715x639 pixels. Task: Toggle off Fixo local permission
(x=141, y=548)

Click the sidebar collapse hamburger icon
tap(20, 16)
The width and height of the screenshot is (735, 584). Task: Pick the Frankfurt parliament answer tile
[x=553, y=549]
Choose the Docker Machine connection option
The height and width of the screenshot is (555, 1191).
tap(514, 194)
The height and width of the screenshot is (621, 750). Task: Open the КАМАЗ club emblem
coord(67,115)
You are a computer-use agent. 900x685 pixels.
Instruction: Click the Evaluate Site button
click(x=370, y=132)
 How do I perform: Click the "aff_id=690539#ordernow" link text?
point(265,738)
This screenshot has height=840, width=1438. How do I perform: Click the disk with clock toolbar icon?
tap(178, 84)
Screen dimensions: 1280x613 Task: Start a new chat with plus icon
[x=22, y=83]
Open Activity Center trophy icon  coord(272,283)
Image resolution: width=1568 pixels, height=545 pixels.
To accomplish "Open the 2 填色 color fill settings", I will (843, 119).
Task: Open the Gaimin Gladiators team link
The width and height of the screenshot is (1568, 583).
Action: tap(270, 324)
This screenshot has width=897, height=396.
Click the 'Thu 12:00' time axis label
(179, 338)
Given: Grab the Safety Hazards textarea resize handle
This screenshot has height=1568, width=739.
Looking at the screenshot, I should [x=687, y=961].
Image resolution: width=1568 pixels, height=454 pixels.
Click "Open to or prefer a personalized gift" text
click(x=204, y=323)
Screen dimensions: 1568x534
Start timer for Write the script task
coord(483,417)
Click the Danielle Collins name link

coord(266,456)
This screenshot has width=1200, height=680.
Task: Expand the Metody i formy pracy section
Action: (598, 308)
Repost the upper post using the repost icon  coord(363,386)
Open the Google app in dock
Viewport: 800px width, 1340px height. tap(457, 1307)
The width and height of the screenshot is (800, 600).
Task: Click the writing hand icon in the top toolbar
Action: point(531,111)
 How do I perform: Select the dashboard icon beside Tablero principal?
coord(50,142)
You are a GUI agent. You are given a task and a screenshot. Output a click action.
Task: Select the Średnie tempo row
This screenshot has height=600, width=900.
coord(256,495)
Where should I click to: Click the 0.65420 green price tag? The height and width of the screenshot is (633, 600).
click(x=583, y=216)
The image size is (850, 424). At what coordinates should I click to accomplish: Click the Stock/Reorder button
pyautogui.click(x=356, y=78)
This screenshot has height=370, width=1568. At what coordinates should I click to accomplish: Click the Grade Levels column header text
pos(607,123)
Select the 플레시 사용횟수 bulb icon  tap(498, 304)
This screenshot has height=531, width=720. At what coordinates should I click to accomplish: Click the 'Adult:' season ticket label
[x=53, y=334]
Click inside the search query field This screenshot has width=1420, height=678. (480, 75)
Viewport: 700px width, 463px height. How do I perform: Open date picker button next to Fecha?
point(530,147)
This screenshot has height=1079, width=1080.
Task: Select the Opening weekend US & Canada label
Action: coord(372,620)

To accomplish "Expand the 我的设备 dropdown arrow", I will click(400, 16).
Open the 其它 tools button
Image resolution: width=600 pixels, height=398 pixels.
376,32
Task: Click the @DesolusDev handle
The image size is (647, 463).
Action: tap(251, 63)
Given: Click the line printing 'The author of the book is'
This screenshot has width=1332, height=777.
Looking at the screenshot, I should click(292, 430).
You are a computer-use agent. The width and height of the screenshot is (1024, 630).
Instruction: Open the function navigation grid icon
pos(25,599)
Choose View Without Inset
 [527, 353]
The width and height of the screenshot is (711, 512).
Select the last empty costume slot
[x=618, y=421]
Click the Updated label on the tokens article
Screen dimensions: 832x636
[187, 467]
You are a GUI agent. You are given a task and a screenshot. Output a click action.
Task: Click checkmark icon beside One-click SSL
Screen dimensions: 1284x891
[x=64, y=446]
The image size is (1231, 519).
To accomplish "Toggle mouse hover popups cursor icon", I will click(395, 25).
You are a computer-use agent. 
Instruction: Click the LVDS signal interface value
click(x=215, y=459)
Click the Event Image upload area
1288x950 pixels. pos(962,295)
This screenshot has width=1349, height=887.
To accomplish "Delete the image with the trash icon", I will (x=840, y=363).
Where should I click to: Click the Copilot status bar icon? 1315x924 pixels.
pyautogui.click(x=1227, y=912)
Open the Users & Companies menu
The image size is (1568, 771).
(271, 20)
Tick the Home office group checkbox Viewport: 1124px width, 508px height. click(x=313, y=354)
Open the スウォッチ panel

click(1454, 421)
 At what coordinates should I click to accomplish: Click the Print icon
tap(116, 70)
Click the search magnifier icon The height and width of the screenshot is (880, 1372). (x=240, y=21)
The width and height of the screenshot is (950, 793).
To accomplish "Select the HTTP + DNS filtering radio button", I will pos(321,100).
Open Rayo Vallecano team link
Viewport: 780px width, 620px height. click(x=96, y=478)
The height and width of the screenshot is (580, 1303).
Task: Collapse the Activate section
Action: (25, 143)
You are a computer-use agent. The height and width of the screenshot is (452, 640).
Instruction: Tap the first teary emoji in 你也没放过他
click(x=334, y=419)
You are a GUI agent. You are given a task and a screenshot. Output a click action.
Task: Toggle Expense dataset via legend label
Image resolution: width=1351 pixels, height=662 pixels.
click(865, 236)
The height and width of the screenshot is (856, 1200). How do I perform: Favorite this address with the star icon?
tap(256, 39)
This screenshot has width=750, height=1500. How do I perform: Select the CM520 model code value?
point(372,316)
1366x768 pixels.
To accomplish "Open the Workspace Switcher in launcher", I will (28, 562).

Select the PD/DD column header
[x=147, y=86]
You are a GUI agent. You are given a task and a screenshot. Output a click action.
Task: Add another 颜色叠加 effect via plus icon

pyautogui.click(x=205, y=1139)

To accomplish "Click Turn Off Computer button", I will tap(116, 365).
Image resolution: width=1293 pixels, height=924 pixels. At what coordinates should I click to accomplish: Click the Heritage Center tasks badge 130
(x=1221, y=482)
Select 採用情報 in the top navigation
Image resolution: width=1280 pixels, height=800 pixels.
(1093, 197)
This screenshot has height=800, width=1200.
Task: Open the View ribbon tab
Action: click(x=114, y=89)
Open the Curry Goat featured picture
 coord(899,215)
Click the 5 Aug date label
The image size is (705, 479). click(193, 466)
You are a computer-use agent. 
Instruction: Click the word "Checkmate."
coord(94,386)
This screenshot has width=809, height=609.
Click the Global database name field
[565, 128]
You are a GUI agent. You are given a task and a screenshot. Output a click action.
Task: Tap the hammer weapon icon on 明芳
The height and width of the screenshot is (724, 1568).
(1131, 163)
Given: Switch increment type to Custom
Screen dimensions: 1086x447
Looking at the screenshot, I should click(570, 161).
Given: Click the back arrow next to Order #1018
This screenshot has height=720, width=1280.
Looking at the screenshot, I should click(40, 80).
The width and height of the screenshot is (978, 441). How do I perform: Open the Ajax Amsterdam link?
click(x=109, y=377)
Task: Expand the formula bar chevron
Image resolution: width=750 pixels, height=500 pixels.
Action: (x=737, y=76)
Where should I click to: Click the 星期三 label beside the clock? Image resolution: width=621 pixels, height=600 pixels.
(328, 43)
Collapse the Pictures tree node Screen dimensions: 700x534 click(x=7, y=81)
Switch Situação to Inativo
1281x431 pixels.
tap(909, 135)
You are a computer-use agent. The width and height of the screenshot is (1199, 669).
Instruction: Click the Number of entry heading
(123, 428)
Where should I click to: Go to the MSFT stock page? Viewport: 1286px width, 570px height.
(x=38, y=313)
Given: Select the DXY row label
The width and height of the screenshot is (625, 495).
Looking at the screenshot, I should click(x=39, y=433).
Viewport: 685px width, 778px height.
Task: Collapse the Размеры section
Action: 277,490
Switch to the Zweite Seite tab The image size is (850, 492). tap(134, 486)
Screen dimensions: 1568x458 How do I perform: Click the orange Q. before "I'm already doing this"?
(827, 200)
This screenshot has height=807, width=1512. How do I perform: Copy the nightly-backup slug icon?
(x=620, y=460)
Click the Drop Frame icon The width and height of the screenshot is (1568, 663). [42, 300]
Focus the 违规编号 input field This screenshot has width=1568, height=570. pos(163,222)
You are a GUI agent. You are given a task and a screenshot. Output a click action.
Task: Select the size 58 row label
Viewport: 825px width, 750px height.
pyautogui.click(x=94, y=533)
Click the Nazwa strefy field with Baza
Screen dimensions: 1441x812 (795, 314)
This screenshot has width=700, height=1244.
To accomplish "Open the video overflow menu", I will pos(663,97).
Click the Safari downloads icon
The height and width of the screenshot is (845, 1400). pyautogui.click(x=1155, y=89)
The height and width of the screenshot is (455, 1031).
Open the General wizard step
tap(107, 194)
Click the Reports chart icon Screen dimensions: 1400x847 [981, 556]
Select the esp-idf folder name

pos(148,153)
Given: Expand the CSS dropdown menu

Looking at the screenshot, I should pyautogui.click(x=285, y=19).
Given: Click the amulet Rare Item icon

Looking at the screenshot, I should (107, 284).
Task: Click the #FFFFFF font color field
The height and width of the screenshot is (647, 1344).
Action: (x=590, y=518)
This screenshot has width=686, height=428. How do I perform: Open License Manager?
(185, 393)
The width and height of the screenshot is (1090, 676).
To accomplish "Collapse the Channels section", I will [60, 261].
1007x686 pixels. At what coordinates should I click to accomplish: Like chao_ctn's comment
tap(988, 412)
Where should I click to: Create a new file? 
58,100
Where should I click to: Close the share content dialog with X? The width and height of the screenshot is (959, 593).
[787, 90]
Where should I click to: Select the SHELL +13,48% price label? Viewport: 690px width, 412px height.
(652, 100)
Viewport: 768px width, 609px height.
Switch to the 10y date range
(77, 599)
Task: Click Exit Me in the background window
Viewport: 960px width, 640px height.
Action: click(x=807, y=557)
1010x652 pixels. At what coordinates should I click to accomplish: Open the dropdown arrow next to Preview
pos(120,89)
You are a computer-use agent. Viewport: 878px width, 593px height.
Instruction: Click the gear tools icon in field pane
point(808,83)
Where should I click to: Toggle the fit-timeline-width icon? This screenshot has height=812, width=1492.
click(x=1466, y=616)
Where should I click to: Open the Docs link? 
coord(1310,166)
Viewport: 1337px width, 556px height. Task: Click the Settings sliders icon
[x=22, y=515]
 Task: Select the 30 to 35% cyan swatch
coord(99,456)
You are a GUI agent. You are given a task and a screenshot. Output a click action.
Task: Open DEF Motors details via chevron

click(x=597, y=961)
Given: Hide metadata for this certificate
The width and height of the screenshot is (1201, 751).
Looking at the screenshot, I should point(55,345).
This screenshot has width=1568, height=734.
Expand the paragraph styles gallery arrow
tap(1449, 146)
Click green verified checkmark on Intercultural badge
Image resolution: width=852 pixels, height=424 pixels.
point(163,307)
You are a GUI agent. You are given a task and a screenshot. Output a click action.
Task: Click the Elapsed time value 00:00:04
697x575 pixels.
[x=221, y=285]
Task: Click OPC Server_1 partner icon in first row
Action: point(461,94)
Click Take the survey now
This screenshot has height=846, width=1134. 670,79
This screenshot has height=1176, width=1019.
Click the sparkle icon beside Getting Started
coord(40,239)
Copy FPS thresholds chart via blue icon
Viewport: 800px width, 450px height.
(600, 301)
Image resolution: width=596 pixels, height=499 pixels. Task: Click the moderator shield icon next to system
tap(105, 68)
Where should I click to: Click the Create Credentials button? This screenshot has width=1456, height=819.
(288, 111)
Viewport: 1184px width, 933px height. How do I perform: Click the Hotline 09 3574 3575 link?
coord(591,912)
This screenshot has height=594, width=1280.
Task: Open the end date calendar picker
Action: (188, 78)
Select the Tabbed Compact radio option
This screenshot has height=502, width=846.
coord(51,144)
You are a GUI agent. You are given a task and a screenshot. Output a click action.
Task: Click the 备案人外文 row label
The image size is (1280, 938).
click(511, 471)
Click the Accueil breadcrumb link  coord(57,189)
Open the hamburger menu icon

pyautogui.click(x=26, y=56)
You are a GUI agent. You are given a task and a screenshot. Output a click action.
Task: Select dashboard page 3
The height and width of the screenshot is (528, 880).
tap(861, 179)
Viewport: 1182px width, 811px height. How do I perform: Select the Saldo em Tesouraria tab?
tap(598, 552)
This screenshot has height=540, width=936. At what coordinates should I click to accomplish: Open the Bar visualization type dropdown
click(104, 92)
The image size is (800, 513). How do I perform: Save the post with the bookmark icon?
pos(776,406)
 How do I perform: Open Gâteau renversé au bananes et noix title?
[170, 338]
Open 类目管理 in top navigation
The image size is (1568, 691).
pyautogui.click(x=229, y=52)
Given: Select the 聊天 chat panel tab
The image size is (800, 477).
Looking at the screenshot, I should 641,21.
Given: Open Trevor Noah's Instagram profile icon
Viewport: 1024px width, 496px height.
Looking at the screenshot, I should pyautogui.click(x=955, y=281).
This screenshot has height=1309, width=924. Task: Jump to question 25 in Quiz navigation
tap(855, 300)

◇ ◇ ◇ ◇

Identify the lines above with the word "chart". Copy them.

Click the Reports chart icon Screen dimensions: 1400x847 [981, 556]
Copy FPS thresholds chart via blue icon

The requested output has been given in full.